WellPoint is offering $1.37 billion for CareFirst. Both companies’ representatives will be at the hearings to address the most recent expert reports.
“We are in broad agreement,” said Ken Ferber, WellPoint spokesman, when asked to comment on those reports.
“We’re looking forward to the opportunity to addressing everything in detail at the hearings,” Ferber added.
The four new expert reports – Draft Foundation, Draft Fairness Analysis I & II, Draft Due Diligence and The Effect of HMO Conversions to For-Profit Status – were compiled by independent consultants at the request of the commissioner.
The due diligence and fairness analysis reports appeared to be the most critical of CareFirst, its conversion process and the impact of the conversion on Marylanders.
The due diligence report, while acknowledging the efforts made by CareFirst directors during the process of deciding to convert and sell the company, determined they have come up short.

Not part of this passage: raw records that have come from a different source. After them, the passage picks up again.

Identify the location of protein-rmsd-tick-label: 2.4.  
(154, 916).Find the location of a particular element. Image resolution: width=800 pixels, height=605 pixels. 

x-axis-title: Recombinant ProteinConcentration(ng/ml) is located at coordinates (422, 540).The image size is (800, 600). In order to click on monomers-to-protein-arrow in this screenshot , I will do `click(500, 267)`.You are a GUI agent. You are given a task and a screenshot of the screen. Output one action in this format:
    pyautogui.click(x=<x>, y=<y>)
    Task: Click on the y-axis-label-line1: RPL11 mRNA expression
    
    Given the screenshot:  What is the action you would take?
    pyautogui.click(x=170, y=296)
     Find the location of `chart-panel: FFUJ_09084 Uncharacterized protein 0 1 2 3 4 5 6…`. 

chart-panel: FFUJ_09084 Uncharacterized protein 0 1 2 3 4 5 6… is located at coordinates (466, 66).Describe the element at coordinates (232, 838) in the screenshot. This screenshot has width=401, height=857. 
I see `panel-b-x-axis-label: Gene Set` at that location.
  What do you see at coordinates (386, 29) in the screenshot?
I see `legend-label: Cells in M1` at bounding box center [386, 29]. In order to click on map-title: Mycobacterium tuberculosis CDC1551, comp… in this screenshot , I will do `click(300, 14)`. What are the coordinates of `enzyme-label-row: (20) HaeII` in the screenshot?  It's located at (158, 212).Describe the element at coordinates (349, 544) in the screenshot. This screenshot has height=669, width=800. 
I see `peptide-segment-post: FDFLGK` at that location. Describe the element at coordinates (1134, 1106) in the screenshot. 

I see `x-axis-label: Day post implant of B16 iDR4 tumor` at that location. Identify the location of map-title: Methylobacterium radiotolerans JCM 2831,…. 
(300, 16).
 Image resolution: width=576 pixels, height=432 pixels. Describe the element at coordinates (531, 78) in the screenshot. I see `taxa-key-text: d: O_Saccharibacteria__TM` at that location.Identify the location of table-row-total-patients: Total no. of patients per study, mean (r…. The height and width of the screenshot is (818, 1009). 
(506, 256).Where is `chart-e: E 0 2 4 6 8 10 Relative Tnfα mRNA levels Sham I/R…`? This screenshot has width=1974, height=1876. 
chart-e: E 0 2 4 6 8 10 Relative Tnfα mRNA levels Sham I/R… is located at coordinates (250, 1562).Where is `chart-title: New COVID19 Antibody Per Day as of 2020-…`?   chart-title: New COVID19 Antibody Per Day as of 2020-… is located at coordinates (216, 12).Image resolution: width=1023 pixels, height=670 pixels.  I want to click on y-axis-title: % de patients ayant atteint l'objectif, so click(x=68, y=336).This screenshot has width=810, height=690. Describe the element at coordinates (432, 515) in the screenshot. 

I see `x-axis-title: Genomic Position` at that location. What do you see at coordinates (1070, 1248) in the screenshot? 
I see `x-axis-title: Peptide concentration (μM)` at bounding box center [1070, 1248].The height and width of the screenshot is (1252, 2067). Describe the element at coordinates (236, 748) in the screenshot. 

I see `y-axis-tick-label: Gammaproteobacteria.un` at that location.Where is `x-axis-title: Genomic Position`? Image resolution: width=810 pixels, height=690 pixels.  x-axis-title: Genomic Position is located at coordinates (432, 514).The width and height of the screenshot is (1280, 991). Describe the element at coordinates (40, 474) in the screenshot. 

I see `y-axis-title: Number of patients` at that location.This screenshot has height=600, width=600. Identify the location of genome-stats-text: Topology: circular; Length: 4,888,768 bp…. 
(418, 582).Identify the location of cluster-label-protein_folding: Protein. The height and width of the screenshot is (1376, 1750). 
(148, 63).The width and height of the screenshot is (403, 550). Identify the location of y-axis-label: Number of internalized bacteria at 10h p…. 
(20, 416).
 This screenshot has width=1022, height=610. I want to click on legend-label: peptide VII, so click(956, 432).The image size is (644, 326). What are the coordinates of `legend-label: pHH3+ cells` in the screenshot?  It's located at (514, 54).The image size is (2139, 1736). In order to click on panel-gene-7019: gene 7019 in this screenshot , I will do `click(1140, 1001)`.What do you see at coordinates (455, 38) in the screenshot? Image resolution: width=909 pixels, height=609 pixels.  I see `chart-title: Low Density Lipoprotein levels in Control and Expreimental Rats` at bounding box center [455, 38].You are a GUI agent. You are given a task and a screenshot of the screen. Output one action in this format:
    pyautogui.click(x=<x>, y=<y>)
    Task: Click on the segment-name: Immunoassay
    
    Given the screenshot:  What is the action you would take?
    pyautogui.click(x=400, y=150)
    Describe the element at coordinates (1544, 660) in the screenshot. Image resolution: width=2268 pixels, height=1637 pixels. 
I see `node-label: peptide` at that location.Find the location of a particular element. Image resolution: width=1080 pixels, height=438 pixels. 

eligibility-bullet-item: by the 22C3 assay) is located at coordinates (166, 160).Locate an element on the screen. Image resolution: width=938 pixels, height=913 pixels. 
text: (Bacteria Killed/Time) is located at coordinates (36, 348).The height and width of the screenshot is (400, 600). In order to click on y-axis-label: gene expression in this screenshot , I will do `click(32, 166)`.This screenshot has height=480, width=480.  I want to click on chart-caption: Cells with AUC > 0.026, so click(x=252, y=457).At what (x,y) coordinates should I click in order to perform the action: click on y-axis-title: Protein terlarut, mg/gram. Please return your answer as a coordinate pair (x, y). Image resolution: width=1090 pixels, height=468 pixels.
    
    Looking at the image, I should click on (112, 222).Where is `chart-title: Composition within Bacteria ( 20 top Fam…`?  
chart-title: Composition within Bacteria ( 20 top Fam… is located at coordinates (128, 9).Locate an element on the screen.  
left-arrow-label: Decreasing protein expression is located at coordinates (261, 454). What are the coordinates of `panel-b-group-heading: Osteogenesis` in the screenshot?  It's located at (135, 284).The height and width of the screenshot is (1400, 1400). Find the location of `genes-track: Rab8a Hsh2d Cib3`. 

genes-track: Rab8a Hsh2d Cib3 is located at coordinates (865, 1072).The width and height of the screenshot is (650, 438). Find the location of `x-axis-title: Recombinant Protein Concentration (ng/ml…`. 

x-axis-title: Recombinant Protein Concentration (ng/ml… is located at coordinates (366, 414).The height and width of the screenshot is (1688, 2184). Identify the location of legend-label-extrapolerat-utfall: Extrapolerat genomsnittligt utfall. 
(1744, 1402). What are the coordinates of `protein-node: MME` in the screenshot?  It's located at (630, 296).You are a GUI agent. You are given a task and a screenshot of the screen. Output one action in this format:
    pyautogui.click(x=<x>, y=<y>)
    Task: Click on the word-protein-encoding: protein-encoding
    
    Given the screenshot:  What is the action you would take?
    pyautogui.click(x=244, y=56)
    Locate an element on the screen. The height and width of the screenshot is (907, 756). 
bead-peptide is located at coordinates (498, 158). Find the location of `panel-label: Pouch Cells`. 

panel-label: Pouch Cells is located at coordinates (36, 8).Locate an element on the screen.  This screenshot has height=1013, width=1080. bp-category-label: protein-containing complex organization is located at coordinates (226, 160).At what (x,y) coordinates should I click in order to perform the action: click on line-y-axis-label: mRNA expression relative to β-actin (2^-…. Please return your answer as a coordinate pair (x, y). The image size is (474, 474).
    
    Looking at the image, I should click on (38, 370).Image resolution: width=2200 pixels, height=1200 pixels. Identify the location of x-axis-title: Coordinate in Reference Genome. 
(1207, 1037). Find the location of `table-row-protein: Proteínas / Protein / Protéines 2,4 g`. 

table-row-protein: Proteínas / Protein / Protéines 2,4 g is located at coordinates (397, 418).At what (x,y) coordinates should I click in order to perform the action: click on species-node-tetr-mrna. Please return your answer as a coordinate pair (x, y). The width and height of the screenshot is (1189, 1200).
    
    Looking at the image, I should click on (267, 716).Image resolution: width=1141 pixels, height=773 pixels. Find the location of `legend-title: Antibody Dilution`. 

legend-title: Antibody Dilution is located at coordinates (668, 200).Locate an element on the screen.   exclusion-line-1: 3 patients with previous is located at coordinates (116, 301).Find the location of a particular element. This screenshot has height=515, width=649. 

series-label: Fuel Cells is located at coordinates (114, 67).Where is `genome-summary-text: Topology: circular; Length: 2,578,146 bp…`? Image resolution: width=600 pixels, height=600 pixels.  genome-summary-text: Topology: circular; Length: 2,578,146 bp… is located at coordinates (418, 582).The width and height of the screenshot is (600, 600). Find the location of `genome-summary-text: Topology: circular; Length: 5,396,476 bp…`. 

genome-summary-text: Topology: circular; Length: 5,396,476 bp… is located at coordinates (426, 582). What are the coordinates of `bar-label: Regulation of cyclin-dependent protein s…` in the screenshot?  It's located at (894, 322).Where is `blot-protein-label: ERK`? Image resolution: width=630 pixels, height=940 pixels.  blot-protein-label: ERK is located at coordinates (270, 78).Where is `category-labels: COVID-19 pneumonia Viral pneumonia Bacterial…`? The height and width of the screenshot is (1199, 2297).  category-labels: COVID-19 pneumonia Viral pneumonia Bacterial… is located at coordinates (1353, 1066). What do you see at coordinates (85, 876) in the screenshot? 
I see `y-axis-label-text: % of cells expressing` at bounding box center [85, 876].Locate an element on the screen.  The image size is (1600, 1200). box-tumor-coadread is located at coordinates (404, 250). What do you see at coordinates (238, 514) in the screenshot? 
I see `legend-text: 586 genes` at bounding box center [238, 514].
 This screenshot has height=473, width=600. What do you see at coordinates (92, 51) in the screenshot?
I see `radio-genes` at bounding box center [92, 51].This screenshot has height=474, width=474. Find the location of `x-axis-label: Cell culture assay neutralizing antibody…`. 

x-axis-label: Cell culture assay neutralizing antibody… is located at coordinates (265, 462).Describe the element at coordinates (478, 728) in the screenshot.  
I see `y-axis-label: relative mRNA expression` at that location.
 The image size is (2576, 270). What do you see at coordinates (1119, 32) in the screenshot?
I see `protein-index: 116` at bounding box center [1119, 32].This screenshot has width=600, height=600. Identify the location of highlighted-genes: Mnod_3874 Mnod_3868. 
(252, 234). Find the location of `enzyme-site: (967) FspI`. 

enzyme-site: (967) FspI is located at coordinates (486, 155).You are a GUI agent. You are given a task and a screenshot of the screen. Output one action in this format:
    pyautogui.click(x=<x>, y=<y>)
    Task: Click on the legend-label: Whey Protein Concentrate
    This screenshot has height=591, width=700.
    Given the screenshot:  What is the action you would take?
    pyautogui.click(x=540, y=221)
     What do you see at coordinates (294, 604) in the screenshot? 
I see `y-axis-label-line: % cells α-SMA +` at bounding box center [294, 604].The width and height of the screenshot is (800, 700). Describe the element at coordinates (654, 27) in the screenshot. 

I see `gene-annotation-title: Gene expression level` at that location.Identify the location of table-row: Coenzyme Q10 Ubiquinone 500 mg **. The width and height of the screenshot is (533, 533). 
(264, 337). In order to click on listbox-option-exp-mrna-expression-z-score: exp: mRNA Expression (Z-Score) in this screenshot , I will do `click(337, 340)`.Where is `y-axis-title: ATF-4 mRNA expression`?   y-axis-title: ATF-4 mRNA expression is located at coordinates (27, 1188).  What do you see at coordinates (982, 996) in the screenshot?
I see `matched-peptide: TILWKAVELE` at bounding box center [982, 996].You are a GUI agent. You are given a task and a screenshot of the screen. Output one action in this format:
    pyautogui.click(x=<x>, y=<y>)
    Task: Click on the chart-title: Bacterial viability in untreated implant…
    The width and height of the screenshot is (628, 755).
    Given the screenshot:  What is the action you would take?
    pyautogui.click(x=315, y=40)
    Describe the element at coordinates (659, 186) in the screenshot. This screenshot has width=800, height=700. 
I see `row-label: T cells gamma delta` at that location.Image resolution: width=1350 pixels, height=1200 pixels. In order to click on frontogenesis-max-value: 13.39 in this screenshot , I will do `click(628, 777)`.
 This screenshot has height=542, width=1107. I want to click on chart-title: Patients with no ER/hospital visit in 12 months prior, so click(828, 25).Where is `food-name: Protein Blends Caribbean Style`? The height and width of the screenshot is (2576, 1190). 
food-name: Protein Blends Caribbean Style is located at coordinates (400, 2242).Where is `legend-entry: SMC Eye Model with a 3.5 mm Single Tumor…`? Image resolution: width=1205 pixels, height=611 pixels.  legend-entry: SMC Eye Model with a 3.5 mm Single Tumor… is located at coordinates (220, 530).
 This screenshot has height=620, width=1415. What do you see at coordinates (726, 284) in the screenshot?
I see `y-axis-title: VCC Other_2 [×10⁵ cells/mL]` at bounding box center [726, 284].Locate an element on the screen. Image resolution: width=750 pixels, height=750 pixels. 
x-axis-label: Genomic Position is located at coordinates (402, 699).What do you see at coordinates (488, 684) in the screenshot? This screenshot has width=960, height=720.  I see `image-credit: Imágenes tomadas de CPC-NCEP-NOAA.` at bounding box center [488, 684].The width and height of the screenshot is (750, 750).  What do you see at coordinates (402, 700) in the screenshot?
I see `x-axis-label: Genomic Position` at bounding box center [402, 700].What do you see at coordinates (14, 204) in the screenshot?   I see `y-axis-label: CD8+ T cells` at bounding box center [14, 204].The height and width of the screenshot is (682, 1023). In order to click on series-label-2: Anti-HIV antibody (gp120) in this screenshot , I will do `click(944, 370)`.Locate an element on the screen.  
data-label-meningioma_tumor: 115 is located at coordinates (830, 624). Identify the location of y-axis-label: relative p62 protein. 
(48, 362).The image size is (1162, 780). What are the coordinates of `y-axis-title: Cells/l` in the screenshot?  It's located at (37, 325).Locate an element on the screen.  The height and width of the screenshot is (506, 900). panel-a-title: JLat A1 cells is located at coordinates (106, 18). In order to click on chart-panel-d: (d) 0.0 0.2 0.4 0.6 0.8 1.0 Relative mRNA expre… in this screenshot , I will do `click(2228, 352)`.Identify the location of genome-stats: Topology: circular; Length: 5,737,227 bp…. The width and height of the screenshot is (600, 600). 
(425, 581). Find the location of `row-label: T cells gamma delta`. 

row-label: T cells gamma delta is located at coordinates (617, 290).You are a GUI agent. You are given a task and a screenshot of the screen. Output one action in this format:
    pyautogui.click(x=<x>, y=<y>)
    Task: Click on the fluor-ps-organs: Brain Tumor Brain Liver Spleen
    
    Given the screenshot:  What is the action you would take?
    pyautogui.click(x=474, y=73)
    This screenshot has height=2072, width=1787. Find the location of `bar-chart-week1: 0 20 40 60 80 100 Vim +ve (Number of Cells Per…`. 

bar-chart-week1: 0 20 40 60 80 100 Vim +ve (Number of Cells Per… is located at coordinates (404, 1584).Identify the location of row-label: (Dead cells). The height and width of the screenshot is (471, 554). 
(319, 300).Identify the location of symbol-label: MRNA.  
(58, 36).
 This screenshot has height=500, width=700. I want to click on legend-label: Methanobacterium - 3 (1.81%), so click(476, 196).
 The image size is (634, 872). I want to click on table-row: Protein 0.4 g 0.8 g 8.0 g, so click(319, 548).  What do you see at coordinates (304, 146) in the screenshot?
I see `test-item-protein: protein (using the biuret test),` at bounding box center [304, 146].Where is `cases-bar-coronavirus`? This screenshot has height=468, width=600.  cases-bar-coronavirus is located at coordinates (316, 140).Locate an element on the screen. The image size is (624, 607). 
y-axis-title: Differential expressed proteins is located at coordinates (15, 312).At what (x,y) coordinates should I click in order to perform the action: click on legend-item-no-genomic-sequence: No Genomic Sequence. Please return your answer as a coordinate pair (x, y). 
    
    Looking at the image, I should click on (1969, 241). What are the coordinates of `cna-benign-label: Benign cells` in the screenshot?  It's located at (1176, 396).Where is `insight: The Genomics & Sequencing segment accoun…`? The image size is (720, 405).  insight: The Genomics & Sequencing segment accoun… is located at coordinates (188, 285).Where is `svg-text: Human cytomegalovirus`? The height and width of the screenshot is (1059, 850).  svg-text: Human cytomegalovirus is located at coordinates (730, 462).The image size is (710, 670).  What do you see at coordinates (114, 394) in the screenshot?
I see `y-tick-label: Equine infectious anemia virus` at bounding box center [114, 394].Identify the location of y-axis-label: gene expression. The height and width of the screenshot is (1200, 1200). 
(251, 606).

The report, drafted by Roger Brown & Associates, concluded that, “While the (CareFirst) directors have not breached any fiduciary duty, they have nevertheless not acted with due diligence . . . in deciding to change the corporate structure of CareFirst.”
The report continues, “The auction CareFirst conducted was also defective,” referring to the sale of the company to the highest bidder.
The report criticized the advice of Robert W. Smith, Jr., of Piper Rudnick LLP, CareFirst’s corporate counsel, as “incorrect.”
“CareFirst’s reliance on Piper’s advice was reasonable initially, but unreasonable once CareFirst received cash offers,” the report said. Piper had recommended any transaction involving CareFirst be a stock-for-stock transaction.
WellPoint has since agreed to pay all cash for the acquisition, complying with a bill passed in the 2002 legislative session.
The draft fairness report, prepared by Delmarva Foundation for Medical Care, rated the impact of the proposed conversion and sale of CareFirst on Maryland.
Delmarva gave a “negative” or “slightly negative” rating to five of 12 categories used to measure the impact of conversion – provider contracting, provider reimbursement and networks, provider opinion, complaint indices, and medical loss ratios. The remaining six categories received a “neutral” rating with one “inconclusive.”
Delmarva concluded that, “The immediate impact of proposed conversion to Maryland stakeholders would be neutral to moderately negative.”
CareFirst decided not to comment on the expert reports until the hearings.
In the week leading up to the hearings, the companies have tried to assuage opponents.
CareFirst amended its application to convert to a for-profit company, upping its sale price and rescinding an incentive plan that would have paid top executives more than $100 million in bonuses, two major points of contention in the deal.